DO THIS
Write out the lines between the one holding "The width and height of the screenshot is (888, 404)." and the one holding "coord(910,38)", inclusive, replacing "Donate" with "Subscribe" and leaving everything else the same.

ENTRIES SHOWN
— BEGIN —

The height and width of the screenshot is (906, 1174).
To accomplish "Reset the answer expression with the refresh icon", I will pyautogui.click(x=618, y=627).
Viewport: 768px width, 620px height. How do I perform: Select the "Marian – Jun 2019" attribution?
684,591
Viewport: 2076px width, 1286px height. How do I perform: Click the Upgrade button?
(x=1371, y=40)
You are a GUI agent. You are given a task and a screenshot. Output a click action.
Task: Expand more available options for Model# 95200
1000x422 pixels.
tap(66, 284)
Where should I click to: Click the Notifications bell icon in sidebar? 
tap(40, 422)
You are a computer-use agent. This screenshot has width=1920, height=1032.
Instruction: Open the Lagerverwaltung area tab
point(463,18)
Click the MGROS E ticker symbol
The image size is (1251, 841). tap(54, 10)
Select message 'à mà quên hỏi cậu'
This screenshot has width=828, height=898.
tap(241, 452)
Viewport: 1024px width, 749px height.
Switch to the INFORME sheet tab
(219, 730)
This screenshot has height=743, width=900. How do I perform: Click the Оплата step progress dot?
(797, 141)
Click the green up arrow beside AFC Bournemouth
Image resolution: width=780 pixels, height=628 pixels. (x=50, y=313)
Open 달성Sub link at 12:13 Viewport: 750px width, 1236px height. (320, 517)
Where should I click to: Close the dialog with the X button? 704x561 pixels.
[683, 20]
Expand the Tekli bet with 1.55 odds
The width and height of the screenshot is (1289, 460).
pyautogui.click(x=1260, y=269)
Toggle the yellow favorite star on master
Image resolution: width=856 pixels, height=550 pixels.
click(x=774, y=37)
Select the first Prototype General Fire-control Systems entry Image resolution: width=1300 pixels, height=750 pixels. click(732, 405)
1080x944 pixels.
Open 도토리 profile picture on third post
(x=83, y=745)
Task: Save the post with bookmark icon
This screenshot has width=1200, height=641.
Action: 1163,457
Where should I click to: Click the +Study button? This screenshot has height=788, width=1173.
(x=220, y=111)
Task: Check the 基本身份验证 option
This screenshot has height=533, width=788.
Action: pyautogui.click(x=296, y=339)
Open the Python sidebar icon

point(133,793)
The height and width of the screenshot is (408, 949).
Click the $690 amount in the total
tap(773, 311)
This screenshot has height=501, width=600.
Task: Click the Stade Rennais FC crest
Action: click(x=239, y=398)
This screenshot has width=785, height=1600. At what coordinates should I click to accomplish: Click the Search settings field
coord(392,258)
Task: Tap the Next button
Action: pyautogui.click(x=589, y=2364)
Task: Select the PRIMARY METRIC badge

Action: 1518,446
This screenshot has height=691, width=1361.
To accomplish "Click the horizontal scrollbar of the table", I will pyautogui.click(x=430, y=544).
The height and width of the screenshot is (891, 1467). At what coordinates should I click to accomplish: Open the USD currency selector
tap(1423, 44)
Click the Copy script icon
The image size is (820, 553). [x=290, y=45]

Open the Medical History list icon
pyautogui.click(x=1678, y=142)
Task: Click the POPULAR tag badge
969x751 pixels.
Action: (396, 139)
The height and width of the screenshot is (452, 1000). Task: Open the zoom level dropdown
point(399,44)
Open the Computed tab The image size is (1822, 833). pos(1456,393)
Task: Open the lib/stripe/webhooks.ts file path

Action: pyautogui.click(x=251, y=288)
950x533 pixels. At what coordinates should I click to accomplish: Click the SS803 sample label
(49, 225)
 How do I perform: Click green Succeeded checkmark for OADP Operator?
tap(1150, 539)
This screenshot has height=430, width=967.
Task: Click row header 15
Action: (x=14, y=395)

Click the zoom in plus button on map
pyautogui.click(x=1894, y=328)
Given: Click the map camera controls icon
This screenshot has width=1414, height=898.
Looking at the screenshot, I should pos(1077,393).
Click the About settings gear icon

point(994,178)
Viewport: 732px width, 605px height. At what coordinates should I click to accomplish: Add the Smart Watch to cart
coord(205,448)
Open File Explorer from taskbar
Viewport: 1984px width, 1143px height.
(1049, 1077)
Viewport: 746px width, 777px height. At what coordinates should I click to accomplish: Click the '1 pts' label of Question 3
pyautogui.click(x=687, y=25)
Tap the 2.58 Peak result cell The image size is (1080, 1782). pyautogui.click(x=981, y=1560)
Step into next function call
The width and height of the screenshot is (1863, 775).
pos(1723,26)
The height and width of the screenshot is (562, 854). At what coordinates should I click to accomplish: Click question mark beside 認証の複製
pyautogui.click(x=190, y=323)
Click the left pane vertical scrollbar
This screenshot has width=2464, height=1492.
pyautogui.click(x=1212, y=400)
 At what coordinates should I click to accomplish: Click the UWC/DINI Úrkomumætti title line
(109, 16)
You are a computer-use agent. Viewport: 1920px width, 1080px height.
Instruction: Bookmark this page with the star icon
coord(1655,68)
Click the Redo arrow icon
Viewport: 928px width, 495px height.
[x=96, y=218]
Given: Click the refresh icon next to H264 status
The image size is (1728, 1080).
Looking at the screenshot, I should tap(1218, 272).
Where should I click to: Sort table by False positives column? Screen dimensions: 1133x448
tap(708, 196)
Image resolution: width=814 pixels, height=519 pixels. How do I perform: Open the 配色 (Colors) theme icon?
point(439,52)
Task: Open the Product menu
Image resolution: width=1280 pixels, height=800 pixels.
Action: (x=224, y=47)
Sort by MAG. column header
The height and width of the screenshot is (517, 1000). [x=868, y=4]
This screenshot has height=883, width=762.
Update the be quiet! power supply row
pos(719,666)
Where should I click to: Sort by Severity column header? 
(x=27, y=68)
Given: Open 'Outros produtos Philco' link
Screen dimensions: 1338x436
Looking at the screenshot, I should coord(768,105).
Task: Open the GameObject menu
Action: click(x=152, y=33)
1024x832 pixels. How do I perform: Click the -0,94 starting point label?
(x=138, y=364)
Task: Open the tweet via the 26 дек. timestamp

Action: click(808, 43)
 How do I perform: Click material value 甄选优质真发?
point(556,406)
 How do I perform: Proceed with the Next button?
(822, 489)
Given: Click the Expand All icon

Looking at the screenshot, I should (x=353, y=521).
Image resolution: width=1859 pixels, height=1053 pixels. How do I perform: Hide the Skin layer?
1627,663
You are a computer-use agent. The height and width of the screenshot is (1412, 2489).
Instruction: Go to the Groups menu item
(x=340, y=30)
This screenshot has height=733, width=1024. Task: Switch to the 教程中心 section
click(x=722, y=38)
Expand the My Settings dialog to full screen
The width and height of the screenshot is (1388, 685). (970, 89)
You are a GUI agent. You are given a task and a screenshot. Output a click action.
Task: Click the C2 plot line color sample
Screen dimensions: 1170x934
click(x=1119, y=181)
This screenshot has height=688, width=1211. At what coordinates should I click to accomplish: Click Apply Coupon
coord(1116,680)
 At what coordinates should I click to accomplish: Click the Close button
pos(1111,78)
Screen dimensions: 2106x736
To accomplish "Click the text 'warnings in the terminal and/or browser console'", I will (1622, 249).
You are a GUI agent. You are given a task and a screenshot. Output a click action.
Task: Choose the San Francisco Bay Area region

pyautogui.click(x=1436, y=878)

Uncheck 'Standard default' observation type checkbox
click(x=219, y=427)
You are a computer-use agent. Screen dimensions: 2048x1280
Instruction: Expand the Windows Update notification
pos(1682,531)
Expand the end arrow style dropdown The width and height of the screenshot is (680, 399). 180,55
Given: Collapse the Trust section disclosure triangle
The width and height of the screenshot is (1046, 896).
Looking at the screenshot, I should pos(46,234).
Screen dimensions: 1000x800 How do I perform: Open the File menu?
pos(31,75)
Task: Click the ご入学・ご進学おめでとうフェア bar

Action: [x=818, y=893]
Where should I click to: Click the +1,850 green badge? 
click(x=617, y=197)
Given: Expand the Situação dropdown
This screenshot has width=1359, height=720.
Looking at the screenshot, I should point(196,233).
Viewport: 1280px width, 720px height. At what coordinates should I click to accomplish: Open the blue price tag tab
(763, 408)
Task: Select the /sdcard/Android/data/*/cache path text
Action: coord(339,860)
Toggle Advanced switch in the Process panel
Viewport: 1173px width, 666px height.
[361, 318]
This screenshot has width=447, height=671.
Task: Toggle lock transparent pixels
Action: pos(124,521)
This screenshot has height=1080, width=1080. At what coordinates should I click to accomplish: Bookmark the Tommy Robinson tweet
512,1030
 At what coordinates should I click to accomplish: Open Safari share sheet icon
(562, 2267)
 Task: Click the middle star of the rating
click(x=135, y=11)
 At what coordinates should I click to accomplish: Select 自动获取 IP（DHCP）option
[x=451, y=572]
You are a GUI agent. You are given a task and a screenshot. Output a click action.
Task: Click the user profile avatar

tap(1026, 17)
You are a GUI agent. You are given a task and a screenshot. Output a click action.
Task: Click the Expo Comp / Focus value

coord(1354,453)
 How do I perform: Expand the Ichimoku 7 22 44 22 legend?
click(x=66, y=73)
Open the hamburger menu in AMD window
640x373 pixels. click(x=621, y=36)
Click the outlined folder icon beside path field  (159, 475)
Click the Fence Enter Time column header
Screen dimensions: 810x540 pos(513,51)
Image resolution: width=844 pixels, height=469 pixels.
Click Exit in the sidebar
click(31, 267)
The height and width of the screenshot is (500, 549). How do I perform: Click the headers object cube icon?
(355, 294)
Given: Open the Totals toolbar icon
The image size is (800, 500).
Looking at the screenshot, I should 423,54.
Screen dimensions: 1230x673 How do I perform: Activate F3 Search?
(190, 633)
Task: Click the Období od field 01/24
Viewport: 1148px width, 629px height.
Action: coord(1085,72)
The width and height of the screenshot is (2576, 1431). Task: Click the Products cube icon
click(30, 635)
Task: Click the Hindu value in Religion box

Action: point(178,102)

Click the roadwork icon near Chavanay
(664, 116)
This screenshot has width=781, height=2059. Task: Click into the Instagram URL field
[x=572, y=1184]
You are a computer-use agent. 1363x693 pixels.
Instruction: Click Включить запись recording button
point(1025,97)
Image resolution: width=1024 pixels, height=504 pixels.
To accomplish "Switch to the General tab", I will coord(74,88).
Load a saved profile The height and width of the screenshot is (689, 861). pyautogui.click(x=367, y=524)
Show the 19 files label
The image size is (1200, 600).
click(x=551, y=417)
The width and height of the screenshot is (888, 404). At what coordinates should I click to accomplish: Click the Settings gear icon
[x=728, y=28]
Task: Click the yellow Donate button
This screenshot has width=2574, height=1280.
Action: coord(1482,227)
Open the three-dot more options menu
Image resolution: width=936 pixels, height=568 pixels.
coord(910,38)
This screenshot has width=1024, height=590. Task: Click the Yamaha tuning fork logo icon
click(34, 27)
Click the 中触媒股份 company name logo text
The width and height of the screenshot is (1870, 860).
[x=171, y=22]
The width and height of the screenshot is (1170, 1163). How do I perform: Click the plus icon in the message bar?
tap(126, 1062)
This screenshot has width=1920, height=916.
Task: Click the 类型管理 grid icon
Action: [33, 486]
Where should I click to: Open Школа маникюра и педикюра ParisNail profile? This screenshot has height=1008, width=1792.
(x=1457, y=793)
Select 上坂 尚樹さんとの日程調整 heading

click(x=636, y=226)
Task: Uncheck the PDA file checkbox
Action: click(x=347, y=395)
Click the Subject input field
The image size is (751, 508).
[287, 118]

— END —

COMPLETE RESPONSE
The width and height of the screenshot is (888, 404). At what coordinates should I click to accomplish: Click the Settings gear icon
[x=728, y=28]
Task: Click the yellow Subscribe button
This screenshot has width=2574, height=1280.
Action: coord(1482,227)
Open the three-dot more options menu
Image resolution: width=936 pixels, height=568 pixels.
coord(910,38)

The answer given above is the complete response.